Give the number of lines in the material below that hold "will", and nothing besides.

━━━━━━━━

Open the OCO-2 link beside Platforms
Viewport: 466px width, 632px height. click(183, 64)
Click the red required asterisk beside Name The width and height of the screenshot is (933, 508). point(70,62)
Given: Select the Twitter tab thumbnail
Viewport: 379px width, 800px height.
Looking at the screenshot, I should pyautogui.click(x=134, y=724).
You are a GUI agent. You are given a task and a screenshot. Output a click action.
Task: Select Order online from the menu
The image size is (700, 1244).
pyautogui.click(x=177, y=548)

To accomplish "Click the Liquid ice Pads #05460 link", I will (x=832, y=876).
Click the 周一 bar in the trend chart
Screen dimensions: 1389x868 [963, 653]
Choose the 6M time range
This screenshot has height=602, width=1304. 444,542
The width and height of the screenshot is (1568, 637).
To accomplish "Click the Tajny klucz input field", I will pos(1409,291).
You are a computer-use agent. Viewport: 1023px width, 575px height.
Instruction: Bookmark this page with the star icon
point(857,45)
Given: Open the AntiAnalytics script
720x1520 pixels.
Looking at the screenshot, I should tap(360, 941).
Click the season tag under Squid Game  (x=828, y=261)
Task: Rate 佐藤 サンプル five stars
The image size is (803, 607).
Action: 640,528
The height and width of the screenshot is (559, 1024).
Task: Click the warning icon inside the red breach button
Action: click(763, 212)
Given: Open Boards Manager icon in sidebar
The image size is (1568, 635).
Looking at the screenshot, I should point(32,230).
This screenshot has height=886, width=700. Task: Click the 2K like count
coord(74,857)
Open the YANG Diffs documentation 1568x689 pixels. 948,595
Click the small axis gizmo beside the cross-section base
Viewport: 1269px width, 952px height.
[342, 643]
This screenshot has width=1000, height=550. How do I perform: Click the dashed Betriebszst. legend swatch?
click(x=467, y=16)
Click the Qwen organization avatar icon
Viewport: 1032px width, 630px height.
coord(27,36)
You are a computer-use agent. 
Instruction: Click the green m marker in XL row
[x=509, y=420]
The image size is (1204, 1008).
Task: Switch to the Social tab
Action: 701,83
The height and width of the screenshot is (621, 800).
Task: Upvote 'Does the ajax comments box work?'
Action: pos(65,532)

━━━━━━━━

> [Result of this task]: 2